EBRI Issue Brief

Trends in Labor Force Participation and Employment

May 11, 2023 30  pages


This Issue Brief examines the U.S. civilian labor force through December 2022, using data from the U.S. Census Bureau’s Current Population Survey, available through the Bureau of Labor Statistics. First, it investigates the trends in labor force participation rates of those ages 55 or older by age and gender. It also explores labor force trends for those ages 16 or older. Along with the labor force participation rates, the age and gender composition of the labor force and the adult population are investigated, allowing for the identification of key labor force and population trends. Finally, there is an analysis of how the labor force and employment changed from 2019–2022 for individuals of various ages, genders, and races and ethnicities. Key findings include:

  • In 2021 and 2020, among males, the labor force participation rates of those ages 55–69 increased, but they declined for those ages 70 or older. Increases in the labor force participation rates of females ages 55–59 and 60–64 also resulted in 2021 and 2022, but the labor force participation rates decreased for females ages 65–69 and increased for those ages 70–74 in 2022.
  • In 2022, the male share of the labor force (highest since 2001) ages 55 or older increased. Despite the falling share of the labor force since 2010, females ages 55 or older are still a significantly higher share of the labor force than they were in as late as the 1990s.
  • In 2021 and 2022, the labor force participation rates of those ages 25–54 trended toward their 2019 levels but did not quite reach them. The labor force participation rates of those ages 16–19 and ages 55–64 reached or surpassed their 2019 levels. In contrast, the labor force participation rate of those ages 65 or older in 2021 and 2022 stayed at its 2020 level, below its 2019 level, while the labor force participation rate of those ages 20–24 decreased in 2022 below its 2021 and 2019 levels.
  • The male employment rate dropped by 3.8 percentage points in 2020, while the female rate had declined by 3.5 percentage points. By 2022, the difference in the employment rates of males and females from 2019 had nearly recovered to only 1 percentage point below their 2019 levels.
  • By 2022, Black Americans had made the biggest recovery, as their 2022 labor force participation rate was only 0.8 percentage points below its 2019 level, while the other two race/ethnicity categories studied had differences of at least 0.9 percentage points between their 2019 and 2022 levels.

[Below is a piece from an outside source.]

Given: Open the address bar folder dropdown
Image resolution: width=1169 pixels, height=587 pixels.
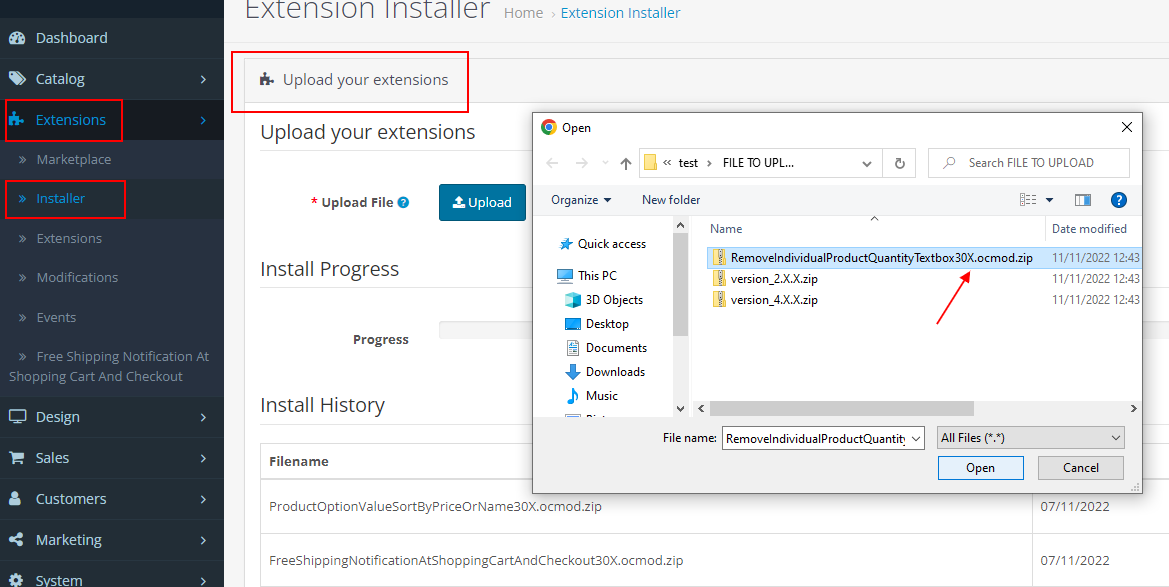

While Black and Hispanic Americans were more likely to not be employed in 2020, they made a faster recovery than White Americans, where the number of Black and Hispanic Americans employed in 2022 was larger than it was in 2019. Thus, companies face more urgency in addressing labor force issues around race/ethnicity so that they can develop a strong work force. In addition to race/ethnicity, the age of the labor force will also play an important role in companies’ work force development. At present, the aging of the Baby Boom generation has resulted in an increased share of older individuals in the labor force. However, members of this generation are almost all at least in their 60s, and the next generation (Gen X) is much smaller, so the share of workers ages 55 or older will soon be decreasing.

A continued strong labor market will likely lead to the labor force participation rates and employment population rates of 2019 being reached. However, a downturn in the economy would likely halt the movement back to 2019 levels, and who is out of the labor force after any downturn could significantly alter what companies’ work forces look like and what Americans have saved for retirement.